Lebenslauf von Gustav Grimm, Bildhauer und Keramiker,

Gustav wurde als Sohn des Zimmermanns Carl Grimm und seiner Frau Franziska Grimm (geb. Meyer)
am 29. November 1897 in Hamburg-Horn geboren.

Nach seiner Schulzeit absolvierte er von 1912-1916 eine vierjährige Ausbildung
zum "Stuckbildhauer" bei der Firma Gebrüder Berger & Silber in Wandsbek.
Während dieser Zeit nahm Gustav Grimm bereits am Abend- und Sonntagsunterricht an der Kunstgewerbeschule in Hamburg teil. Nach Ende seiner Berufsausbildung konnte er im September 1916 seine künstlerische Ausbildung ganztägig in der Klasse
von Professor Johann Bossard beginnen. Wegen des Krieges musste er in den Jahren 1917 bis 1919 unterbrechen und konnte dann ab 1920 bis zum Abschluss im Juni 1928 das Studium in der Bildhauerkunst fortsetzen.
Die Anerkennung von besonderer Leistung während des Studiums bescheinigten ihm sein Professor Johann Bossard sowie der Direktor der Landeskunstschule Richard Meyer mit ihren Unterschriften im Abschlusszeugnis. Seine Professoren in dieser Zeit waren u.a.:

Johann Bossard, Richard Luksch (Bildhauer) - Julius Wohlers, Friedrich Wehland (Malerei) -
Carl Schmidt (Gravurtechnik) - Max Wünsche (Keramikarbeiten).
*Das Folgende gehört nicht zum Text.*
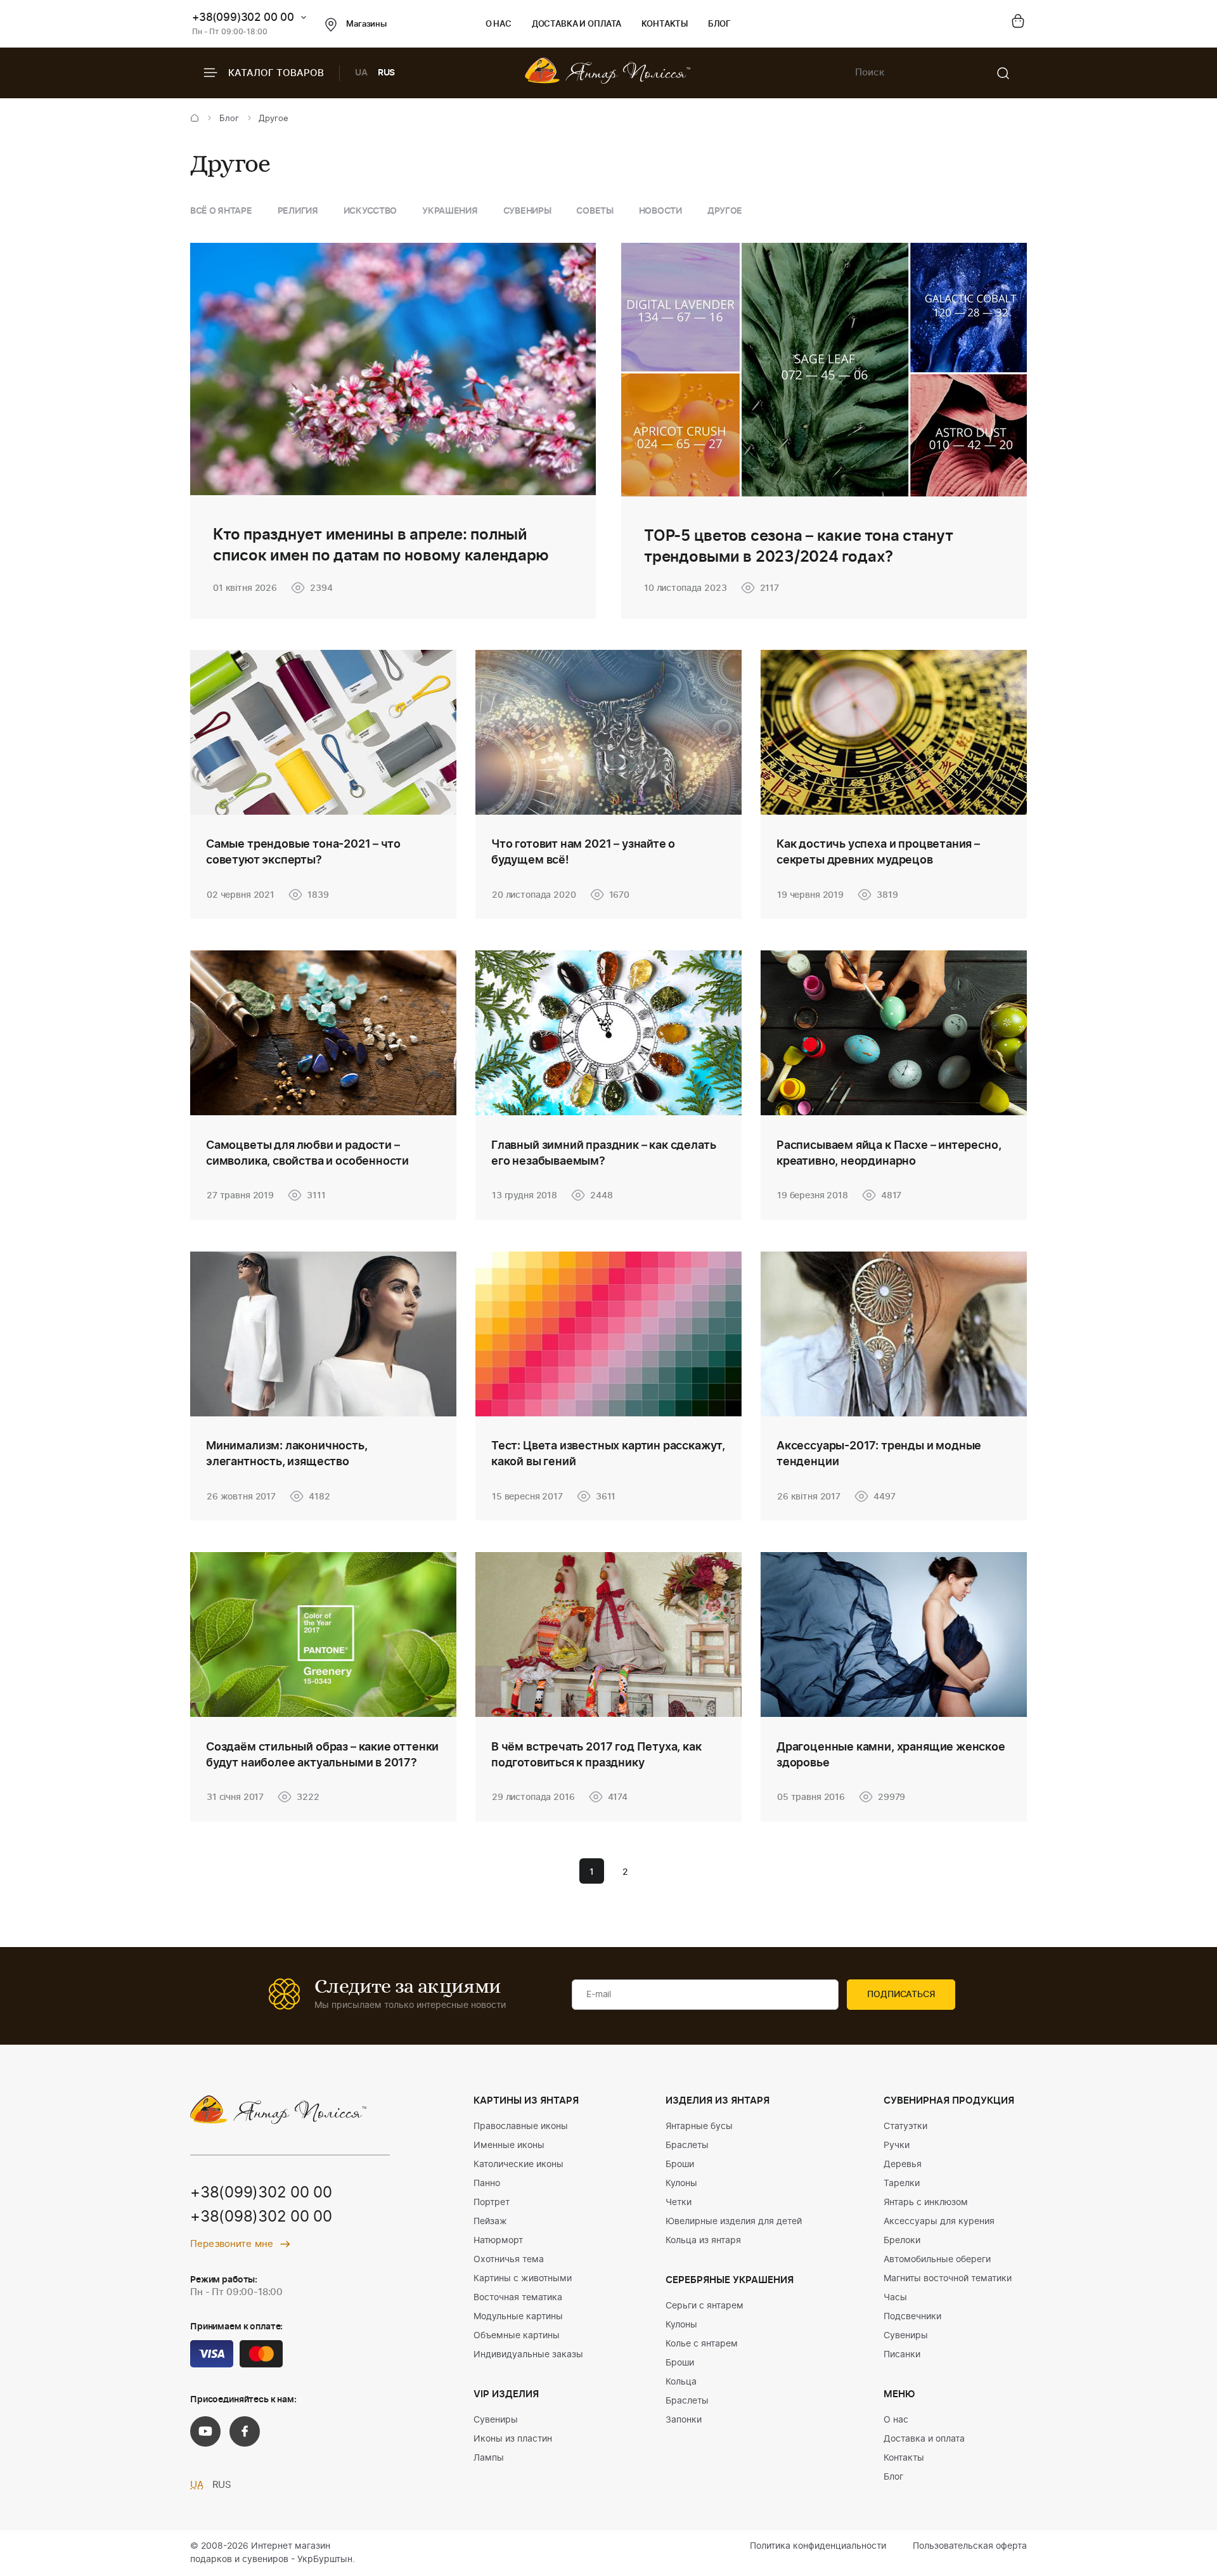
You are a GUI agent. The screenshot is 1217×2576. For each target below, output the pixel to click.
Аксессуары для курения (939, 2221)
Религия (298, 211)
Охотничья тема (508, 2259)
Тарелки (902, 2183)
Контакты (664, 24)
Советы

Sein Abschlusszeugnis der Landeskunstschule (heute Hochschule für Bildende Kunst) erhielt er am 25.Juni 1928.

Zwischenzeitlich hatte sich Gustav Grimm auch mit den Eigenarten der Holzbildhauerei auseinandergesetzt. Aus dieser Zeit ist noch ein durch seine Hand gefertigter massiver, schlichter Holzschrank im BAUHAUS-Stil im Schnelsen-Archiv vorhanden (siehe Abbidung).
In der Keramikklasse von Max Wünsche 1926/27 und 1930 hat Gustav Grimm seine Kenntnisse und Fähigkeiten als Keramiker erlernt und vertieft. Ab 1930 verdiente er damit während der Zeit der großen Arbeitslosigkeit seinen Lebensunterhalt.
Seine künstlerischen Hauptwerke allerdings entstanden meist in der Zeit um 1927. So bemalte er u.a. Porzellanvasen mit Deckel in der sogenannten Unterglasurtechnik. Ob er auch die Ausformungen der Vasen (was anzunehmen ist) gestaltet hat, ist nicht mehr mit letzter Sicherheit festzustellen. Leider sind von diesen "Deckelvasen" nur noch drei Stück bekannt. Eine dieser Vasen kann im Schnelsen-Archiv bestaunt werden. Trotz Beschädigung hat sie nichts von ihrem künstlerischen Charme eingebüßt!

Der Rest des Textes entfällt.